Does anybody have any idea what has gone wrong? This is the first time a distro seems to have broken a hard drive for me.


----------



## scottmaccal (Apr 15, 2010)

Given the circumstances it seems unlikely that your hard drive is broken. Have you investigated further to determine just what is on the hard drive now? Partitions etc. Can it be mounted by other operating systems?


----------



## gvernold (Apr 15, 2010)

I can see the FreeBSD slice with an Ubuntu 9.10 livecd and the Windows partition is still there too. When I use the Windows recovery mode it can see the Windows partition too. Gparted reports the FreeBSD slice as unknown, and I have tried installing a minimal Ubuntu and Debian install at the end of the drive, just to see if Grub would recover whatever was needed at the beginning of the drive.

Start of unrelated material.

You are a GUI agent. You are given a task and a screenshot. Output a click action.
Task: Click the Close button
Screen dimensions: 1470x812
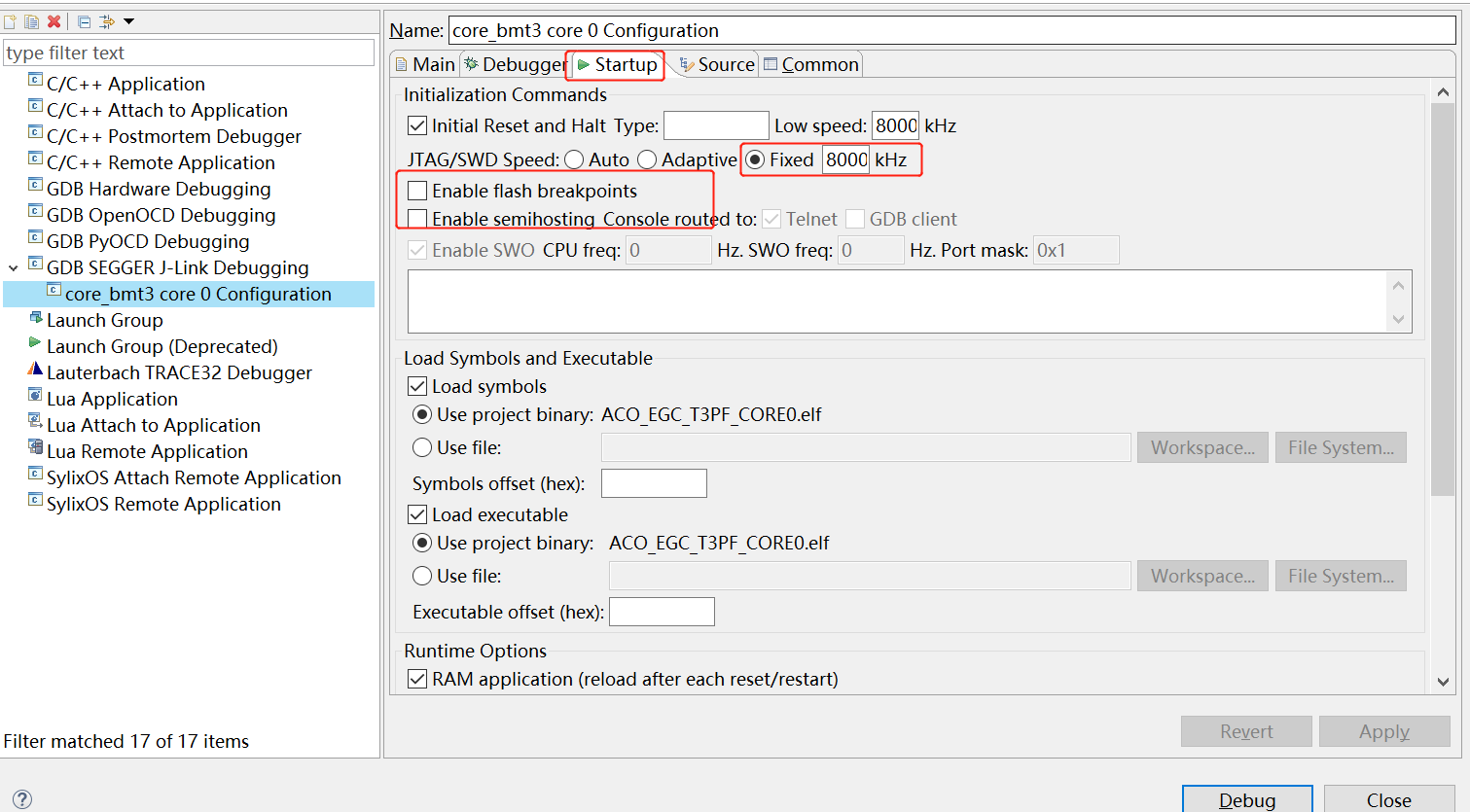pos(1388,799)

So far, just the flashing cursor which I never got before installing FreeBSD.

I have noticed though that the cursor now appears briefly before the Ubuntu LiveCD starts up. It feels like FreeBSD changed something in the bios (though I know that isn't possible) and now it takes an age to boot from CD too. It's way too much of a coincidence that the PC should just break exactly at the same time as installing FreeBSD. I don't have another machine here to check the drive.


----------



## SirDice (Apr 15, 2010)

Check if the correct slice (or windows partition) is marked Active.


----------



## gvernold (Apr 15, 2010)

Okay I've tried shifting the active partitions, boot flags and whatever I can with Gparted live and still no luck I'm afraid.


----------



## phoenix (Apr 15, 2010)

If you can boot from an old Windows 9x or DOS boot disk, a simple *fdisk /mbr* will return things to "normal".

If you can boot to a Windows NT/XP recovery console, you can run *fixmbr* to recover the default MBR.

After that, you should be able to boot to Windows as per normal.


----------



## gvernold (Apr 15, 2010)

This is the problem. I ran fixmbr first and I still cannot boot my PC. The machine was running fine immediately before I installed FreeBSD. The installation went without errors, I installed the FreeBSD boot manager and then nothing would boot up. Just this flashing cursor. I can run Linux installation disks I can install Windows XP but when I try to boot anything.... just the flashing cursor.


----------



## gvernold (Apr 15, 2010)

Well I've had to wipe off the entire drive. Grub didn't correct anything, fixmbr didn't work. I had to format the drive in Gparted and create a brand new ms-dos partition table. Just for checking I reinstalled FreeBSD (minimal this time) and again installed the boot manager to the MBR. FreeBSD's boot manager obviously is a little more severe with what it is installing than linux or Windows because again, the distro didn't boot up and the only way to make the drive usable again is to create a new ms-dos partition table. Trying to install GRUB or re-install the Windows bootloader through fixboot or fixmbr didn't work.


----------



## Beastie (Apr 15, 2010)

Does this help (especially post #7)?


----------



## gvernold (Apr 16, 2010)

Actually Beastie that did help, thank you. It wasn't exactly the same problem that had occured in your link but I repeated the installation and played around with the cylinder 'settings'. I did manage to get the machine booting again. This seems to me like a bug in the FreeBSD boot manager as, if I don't install it and set up Grub manually instead, Grub just works and can also be replaced via fixmbr - something that didn't work with the FreeBSD BM. Should I file this as a bug report, and if so where?


----------



## SirDice (Apr 16, 2010)

gvernold said:
			
		

> Should I file this as a bug report, and if so where?


The link is on the top of this page, under Support.

http://www.freebsd.org/send-pr.html


----------



## klnW (Apr 17, 2010)

I observed analogous wrong work of Boot Manager from FreeBSD i386 8.0 RELEASE and from new FreeBSD i386 7.3 RELEASE. Too installer could not install 2 packages "linux_base-f10-10_2.tbz" and "xscreensaver-gnome-hacks-5.10.tbz" from "8.0-RELEASE-i386-dvd1.iso" - md5sum of this image is all right. And it seems, these 2 packages can not be installed from "8.0-RELEASE-amd64-dvd1.iso"-dvd. Sadly. Boot Manager from "PCBSD8.0-x86-DVD.iso"-dvd is working well.


----------